Pour donner corps à ce rêve de cinéaste, Linklater s’est entouré de fidèles. D’abord Ethan Hawke, qui interprète le père un peu chien fou qui insufflera sa fibre artistique à son fils. Linklater et Hawke, c’était déjà une prouesse temporelle. Ensemble, avec Julie Delpy, ils sont à l’origine de la trilogie Before sunrise, Before sunset et Before midnight, qui – déjà – disséquait la durée sous le prisme du couple. L’acteur a embrassé Boyhood avec la même implication, convoquant son expérience personnelle de père divorcé, composant et interprétant certains morceaux du film. Même porosité réalité/fiction pour Patricia Arquette, actrice magique qu’on ne remerciera jamais assez d’assumer son âge et ses formes dans un cinéma américain tristement lifté.
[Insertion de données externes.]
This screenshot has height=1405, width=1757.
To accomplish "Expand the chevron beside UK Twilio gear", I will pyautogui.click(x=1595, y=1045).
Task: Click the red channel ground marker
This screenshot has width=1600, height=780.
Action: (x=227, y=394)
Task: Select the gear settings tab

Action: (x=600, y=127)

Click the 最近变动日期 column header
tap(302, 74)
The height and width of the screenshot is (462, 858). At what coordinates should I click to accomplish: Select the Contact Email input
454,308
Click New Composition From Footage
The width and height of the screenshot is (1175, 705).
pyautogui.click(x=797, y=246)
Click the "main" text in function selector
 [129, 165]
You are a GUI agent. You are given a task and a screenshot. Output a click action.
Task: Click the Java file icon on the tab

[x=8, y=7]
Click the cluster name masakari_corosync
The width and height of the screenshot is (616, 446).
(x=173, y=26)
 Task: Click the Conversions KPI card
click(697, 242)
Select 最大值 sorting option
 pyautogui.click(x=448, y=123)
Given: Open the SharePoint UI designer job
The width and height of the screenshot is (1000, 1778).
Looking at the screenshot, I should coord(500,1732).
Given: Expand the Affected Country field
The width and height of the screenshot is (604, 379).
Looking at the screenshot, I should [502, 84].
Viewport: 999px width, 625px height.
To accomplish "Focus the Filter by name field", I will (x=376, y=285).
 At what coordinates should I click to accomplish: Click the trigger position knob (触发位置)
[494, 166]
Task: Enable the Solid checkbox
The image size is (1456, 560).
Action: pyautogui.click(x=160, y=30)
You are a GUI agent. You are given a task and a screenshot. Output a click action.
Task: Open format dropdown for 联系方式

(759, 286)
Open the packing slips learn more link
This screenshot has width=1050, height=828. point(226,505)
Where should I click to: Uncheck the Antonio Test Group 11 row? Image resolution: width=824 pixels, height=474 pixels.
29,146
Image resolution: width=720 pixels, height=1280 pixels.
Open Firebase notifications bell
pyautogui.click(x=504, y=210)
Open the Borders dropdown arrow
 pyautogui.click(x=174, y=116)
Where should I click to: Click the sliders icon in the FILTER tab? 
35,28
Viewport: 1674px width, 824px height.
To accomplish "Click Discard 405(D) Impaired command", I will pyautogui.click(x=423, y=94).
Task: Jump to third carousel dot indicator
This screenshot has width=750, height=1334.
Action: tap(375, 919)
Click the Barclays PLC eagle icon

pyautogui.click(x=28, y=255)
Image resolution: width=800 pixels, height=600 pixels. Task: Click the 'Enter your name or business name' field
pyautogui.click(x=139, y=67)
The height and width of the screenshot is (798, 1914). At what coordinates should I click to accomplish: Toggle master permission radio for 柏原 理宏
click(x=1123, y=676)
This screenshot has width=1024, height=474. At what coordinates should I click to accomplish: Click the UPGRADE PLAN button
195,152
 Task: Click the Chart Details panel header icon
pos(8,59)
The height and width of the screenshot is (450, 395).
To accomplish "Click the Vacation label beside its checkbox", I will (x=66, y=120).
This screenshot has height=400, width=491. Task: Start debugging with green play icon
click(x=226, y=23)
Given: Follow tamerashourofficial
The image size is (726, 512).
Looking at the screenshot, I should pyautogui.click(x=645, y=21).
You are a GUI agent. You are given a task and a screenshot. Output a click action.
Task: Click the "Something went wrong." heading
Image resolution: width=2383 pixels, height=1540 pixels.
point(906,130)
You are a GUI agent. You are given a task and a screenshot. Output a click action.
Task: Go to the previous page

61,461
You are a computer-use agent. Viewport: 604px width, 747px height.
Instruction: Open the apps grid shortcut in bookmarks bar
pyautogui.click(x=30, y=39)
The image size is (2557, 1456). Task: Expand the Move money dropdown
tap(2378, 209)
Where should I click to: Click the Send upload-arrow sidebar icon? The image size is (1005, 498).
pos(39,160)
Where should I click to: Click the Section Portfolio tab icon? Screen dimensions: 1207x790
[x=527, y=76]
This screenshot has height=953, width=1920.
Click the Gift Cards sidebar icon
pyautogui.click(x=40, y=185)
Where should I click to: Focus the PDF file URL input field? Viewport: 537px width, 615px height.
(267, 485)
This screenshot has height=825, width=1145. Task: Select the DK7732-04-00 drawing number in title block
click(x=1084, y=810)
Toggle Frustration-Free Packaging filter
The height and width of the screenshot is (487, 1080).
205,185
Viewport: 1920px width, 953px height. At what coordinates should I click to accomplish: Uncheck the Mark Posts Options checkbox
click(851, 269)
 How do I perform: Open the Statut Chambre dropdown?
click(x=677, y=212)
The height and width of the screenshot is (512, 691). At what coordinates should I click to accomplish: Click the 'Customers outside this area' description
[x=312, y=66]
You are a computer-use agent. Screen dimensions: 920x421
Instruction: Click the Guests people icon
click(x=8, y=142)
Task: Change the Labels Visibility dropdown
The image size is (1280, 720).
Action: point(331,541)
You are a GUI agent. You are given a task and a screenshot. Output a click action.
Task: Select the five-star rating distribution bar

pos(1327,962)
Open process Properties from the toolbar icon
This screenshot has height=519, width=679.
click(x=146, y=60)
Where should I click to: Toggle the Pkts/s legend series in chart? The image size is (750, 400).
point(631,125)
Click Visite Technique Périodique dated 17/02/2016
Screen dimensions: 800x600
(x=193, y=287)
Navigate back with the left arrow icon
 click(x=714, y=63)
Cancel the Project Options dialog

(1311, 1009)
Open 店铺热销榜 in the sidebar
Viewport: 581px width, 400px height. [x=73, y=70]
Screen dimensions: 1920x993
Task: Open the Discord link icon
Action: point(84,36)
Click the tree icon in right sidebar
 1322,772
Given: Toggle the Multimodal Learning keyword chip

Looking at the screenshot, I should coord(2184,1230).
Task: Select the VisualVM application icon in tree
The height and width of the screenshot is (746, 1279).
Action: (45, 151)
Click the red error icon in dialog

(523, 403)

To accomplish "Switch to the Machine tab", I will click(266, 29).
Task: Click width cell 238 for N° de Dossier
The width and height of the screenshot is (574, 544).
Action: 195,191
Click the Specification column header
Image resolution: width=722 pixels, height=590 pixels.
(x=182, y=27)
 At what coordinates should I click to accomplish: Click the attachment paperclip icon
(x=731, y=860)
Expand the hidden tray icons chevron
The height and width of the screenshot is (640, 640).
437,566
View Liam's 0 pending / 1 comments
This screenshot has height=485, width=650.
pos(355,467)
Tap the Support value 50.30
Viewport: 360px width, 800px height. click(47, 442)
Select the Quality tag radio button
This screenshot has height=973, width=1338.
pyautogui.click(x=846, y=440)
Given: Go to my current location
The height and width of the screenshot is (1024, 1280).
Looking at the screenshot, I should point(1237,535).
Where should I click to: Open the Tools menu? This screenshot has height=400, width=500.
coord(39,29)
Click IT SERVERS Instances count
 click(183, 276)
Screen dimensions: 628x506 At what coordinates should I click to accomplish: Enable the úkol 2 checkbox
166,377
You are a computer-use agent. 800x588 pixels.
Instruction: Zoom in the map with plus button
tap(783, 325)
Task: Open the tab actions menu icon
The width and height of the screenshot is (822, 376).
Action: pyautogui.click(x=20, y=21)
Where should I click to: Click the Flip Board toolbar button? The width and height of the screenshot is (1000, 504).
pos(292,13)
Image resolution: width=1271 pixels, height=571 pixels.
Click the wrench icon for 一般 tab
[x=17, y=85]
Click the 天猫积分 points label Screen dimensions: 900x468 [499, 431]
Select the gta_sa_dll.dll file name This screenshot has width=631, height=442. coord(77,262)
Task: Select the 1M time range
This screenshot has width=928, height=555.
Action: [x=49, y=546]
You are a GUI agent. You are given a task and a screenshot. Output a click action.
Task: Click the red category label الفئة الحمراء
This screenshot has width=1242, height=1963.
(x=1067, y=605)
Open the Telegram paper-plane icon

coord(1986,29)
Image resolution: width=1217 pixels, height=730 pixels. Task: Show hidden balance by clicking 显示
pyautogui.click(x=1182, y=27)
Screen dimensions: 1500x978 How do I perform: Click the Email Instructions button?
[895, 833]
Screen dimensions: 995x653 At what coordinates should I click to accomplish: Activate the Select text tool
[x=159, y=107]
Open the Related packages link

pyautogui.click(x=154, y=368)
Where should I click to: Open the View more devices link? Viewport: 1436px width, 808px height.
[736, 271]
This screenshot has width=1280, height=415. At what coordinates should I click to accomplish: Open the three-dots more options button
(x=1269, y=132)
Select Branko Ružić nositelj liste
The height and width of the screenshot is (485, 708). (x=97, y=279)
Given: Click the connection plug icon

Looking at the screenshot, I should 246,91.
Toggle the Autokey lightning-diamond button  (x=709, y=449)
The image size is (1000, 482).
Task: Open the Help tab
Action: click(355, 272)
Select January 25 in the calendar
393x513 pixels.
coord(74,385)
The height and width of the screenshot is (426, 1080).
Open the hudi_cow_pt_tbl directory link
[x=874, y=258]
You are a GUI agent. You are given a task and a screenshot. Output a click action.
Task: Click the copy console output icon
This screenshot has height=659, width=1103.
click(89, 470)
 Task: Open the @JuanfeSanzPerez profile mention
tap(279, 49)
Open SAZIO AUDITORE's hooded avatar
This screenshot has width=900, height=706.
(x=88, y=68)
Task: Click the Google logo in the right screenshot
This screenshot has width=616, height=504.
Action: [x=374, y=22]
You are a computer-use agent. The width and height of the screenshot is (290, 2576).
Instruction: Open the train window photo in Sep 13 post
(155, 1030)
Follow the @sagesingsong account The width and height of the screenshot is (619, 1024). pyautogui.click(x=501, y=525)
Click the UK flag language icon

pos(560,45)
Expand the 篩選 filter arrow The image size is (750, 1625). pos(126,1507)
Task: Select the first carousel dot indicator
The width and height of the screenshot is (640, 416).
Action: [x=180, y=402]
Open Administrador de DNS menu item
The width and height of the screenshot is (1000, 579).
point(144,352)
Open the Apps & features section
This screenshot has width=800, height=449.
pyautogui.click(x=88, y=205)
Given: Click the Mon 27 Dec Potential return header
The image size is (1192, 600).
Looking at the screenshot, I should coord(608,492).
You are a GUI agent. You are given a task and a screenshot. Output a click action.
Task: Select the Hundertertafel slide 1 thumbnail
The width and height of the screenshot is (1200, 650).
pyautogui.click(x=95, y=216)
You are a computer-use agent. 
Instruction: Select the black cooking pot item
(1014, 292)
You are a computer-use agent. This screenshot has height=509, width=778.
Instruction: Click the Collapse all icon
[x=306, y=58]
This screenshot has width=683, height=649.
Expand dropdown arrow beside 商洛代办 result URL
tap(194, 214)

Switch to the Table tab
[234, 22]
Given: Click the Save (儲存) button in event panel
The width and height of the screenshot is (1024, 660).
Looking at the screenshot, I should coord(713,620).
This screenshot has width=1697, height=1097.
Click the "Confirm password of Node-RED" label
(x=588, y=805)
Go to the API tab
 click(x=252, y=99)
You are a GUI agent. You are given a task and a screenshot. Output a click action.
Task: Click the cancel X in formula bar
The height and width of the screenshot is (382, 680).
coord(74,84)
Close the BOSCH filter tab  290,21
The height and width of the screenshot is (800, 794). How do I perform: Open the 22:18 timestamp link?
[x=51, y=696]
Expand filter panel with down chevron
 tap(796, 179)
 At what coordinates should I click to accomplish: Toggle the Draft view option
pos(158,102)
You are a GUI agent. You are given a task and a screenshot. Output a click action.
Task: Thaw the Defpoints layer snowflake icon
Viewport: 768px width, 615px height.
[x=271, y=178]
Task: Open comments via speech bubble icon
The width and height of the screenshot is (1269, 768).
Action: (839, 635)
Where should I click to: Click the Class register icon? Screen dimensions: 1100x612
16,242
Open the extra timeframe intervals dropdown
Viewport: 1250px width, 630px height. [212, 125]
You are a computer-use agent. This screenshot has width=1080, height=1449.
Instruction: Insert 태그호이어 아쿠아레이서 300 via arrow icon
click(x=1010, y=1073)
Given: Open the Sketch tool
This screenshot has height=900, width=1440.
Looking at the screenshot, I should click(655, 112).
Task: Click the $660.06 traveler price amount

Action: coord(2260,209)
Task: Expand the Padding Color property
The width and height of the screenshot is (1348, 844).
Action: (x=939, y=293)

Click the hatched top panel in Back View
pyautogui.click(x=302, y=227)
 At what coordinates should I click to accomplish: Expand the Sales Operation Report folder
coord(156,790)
Elle a convoqué sa propre histoire – elle a été mère très jeune – pour construire son personnage de mère bluffante à la fois courageuse et larguée. Lorelei Linklater, qui joue Samantha, n’est autre que la fille du réalisateur. Ellar Coltrane enfin, le jeune héros, est le cadeau du film. Sa pudeur est bouleversante. Pour toutes ces raisons et pour d’autres encore que nous ne saurions dévoiler, Boyhood est incontestablement le film de cette semaine. Ou d’une vie ?

Boyhood, sortie le 23 juillet 2014. Réalisé par Richard Linklater.
Avec Ellar Coltrane, Patricia Arquette, Ethan Hawke.